**TEXTO DADO:**
-.-.-

A reforma do Estado ficou por fazer, mesmo tendo todos a consciência de que é financeiramente impossível aguentar os compromissos subjacentes às regras de progressões nas carreiras – optou-se por ir atirando o problema para a frente. Nas pensões o PS foi resolvendo o problema acusando Pedro Passos Coelho de querer cortar pensões e dizendo que estava tudo bem. Quando se sabe bem que não está tudo bem, como o demonstra o recente trabalho da Comissão Europeia: como escreve Edgar Caetano, as reformas vão cair para metade e a diferença entre o salário e as pensões vai alargar-se. Juntemos a isto o facto de 60% dos trabalhadores portugueses (2,1 milhões de pessoas) ganharem menos de 800 euros e vejam aquilo que estamos a construir.

Mas agora temos de novo a promessa de reformas Como já várias vezes se tinha alertado, uma das condições de acesso aos subsídios do Plano de Recuperação e Resiliência é cumprir as recomendações integradas no semestre europeu. Sobre o sistema de pensões diz-se claramente que existe um sério risco de a melhoria nas contas ser explicada pela conjuntura, ou seja, é cíclica. Sobre o sector da Saúde, afirma-se ser motivo de preocupação a sustentabilidade financeira do sistema. As barreiras à entrada em algumas profissões – uma guerra que a troika perdeu – continuam, fruto do poder que se deu às ordens. A burocracia é outro dos alertas, afirmando-se que o Simplex não conseguiu obter progressos no domínio do licenciamento. Finalmente a Justiça, designadamente a administrativa e fiscal, com os seus prazos inqualificáveis.

-.-.-

**DADOS FORNECIDOS:**
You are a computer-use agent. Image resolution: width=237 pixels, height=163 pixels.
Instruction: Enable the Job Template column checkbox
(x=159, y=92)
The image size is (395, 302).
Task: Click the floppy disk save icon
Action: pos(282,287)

-.-.-

**TRABALHO PEDIDO:** Escreva a continuação do texto sobre a reforma do Estado e as pensões em Portugal, começando logo após a última frase apresentada.

**RESPOSTA À TAREFA:**
Pelo menos nestas áreas o Governo vai ter de fazer alguma coisa. Pelo menos é isso que está a prometer na Saúde, começando por reconhecer os problemas e a recuperar algumas das medidas da era da troika, como revelou o Expresso. Veremos ainda certamente reduzirem-se os poderes das ordens – ainda recentemente a Ordem dos Médicos impediu, sem racionalidade, que se aumentasse a oferta de formação de médicos, expondo que tem excesso de poder.

Quando não resolvemos um problema ele apanha-nos sempre lá à frente ainda maior. Perdemos quase cinco anos, em que o Governo fingiu que não era preciso mudar nada, que bastavam umas cativações de dinheiro nas áreas que poucos identificavam, ao mesmo tempo que se alterava cirurgicamente as regras dos impostos para cobrar mais dinheiro, e o problema ficava resolvido. Não ficou, esteve debaixo do tapete. A pandemia levantou o tapete e expôs as fragilidades na Saúde. E agora, para recebermos os subsídios, temos de os pagar com as reformas que o Governo não quis fazer. E assim regressam as políticas e reformas defendidas pelos economistas que construíram o plano da troika. Vamos ver se é desta que há coragem política para de facto melhorar a nossa vida.